■ WORK TO BE COMPLETED:
Of the entries below, return exactly those lines that fall between the one containing "Screen dimensions: 397x324" and the one containing "Click the pin shortcut icon in navbar", the two end lines included.

■ SOURCE DATA:

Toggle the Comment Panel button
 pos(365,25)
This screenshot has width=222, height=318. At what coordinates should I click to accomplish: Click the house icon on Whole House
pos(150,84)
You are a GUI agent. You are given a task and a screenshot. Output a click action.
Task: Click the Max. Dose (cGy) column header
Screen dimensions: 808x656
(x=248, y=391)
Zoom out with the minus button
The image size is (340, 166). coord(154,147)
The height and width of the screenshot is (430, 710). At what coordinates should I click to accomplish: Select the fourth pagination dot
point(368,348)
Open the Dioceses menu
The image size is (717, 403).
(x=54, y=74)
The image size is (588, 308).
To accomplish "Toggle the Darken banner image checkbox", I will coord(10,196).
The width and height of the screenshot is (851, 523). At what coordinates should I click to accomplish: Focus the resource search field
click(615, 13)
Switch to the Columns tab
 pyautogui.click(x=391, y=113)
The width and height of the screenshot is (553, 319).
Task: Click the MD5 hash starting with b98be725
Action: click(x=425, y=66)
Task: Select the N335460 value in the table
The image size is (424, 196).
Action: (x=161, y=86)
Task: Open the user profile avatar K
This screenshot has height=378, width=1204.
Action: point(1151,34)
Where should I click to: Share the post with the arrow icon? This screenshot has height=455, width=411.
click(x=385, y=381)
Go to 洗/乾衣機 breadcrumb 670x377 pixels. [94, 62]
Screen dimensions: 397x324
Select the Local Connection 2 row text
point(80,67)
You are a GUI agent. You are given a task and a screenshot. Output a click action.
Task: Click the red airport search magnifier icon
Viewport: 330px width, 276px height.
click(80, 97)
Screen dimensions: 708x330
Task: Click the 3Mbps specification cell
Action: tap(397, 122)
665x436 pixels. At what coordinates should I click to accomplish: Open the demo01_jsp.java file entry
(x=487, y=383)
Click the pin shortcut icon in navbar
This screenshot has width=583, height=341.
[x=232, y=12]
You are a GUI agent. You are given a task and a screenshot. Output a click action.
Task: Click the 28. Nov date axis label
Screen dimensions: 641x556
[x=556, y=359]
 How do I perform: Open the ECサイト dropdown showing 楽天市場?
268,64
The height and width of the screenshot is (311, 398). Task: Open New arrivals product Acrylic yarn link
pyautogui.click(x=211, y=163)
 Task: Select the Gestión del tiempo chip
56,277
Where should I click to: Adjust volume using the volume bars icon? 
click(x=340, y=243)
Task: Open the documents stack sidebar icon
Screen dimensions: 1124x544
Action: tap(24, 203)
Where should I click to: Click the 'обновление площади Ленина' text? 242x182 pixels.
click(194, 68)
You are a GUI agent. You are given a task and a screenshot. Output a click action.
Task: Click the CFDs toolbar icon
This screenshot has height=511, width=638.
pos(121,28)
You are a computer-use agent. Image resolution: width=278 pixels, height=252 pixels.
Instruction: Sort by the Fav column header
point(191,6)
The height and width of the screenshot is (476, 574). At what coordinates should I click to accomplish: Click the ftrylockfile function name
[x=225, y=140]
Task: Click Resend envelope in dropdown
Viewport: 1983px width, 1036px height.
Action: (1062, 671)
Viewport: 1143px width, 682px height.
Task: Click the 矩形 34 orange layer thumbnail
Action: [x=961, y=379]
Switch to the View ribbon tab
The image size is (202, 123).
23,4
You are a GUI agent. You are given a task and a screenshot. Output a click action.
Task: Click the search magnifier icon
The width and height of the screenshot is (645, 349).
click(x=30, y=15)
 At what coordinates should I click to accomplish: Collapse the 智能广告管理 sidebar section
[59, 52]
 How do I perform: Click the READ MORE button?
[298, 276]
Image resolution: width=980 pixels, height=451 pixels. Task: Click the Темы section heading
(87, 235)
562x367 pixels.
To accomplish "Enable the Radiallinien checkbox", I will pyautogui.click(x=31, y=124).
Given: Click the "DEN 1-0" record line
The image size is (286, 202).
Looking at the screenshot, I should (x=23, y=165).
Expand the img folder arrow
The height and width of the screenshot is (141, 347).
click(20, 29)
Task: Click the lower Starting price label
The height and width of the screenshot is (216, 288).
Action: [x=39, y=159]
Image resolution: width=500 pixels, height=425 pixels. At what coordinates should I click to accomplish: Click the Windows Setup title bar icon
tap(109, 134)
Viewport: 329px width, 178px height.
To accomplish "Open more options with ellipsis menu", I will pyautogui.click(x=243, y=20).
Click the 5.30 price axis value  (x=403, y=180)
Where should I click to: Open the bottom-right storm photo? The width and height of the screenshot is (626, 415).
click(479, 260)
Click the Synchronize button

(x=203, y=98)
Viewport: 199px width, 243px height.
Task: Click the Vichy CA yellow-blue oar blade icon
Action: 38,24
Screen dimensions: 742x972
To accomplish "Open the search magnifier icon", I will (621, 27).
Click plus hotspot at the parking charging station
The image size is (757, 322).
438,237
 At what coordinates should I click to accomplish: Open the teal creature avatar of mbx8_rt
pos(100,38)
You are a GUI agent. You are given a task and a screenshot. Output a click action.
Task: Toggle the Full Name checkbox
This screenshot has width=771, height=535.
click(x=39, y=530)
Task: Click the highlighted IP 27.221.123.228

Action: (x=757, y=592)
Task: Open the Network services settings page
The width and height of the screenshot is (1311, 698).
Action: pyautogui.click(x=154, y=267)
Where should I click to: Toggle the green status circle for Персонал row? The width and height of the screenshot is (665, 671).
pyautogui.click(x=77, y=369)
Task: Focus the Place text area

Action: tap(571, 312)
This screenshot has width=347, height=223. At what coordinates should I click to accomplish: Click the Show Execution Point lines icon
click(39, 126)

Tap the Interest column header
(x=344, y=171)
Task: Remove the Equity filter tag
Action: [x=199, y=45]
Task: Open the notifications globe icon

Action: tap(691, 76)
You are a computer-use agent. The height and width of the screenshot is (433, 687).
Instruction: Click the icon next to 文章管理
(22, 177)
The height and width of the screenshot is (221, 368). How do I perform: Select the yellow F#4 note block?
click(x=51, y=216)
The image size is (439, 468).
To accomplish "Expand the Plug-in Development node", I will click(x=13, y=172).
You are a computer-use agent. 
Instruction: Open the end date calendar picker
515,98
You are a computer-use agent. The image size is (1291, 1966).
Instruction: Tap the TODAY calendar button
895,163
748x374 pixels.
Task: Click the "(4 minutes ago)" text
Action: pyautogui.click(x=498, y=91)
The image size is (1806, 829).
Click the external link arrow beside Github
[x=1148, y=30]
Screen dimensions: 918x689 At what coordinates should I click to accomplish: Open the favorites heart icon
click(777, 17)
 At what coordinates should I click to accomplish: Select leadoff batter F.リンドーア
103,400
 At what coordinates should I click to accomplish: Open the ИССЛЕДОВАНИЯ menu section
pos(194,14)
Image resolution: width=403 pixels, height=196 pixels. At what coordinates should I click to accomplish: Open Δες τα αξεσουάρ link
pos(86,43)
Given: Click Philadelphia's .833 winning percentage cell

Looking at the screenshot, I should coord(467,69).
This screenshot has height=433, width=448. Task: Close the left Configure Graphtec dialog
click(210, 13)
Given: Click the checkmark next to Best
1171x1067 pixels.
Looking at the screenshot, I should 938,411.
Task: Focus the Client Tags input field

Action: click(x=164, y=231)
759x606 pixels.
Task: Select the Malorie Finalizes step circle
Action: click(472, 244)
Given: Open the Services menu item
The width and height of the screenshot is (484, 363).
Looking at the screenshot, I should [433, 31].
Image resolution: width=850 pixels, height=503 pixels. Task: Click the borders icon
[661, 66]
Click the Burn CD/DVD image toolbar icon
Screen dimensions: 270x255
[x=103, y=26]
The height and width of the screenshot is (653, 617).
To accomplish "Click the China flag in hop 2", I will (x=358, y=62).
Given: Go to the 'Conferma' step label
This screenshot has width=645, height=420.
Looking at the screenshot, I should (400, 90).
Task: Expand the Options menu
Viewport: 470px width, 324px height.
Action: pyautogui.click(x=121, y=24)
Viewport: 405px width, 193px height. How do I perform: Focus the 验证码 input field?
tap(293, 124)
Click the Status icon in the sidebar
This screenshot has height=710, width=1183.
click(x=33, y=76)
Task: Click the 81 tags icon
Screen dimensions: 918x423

■ YOUR SOLUTION:
Screen dimensions: 397x324
Select the Local Connection 2 row text
point(80,67)
You are a GUI agent. You are given a task and a screenshot. Output a click action.
Task: Click the red airport search magnifier icon
Viewport: 330px width, 276px height.
click(80, 97)
Screen dimensions: 708x330
Task: Click the 3Mbps specification cell
Action: tap(397, 122)
665x436 pixels. At what coordinates should I click to accomplish: Open the demo01_jsp.java file entry
(x=487, y=383)
Click the pin shortcut icon in navbar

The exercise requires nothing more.